- _WORK REQUIRED_:
Please restate each entry word for word.

- _MATERIAL FOR THIS EXERCISE_:
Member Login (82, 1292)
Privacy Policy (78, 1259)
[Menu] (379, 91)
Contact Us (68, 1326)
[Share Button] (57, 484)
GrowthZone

- _YOUR SOLUTION_:
Member Login (82, 1292)
Privacy Policy (78, 1259)
[Menu] (379, 91)
Contact Us (68, 1326)
[Share Button] (57, 484)
GrowthZone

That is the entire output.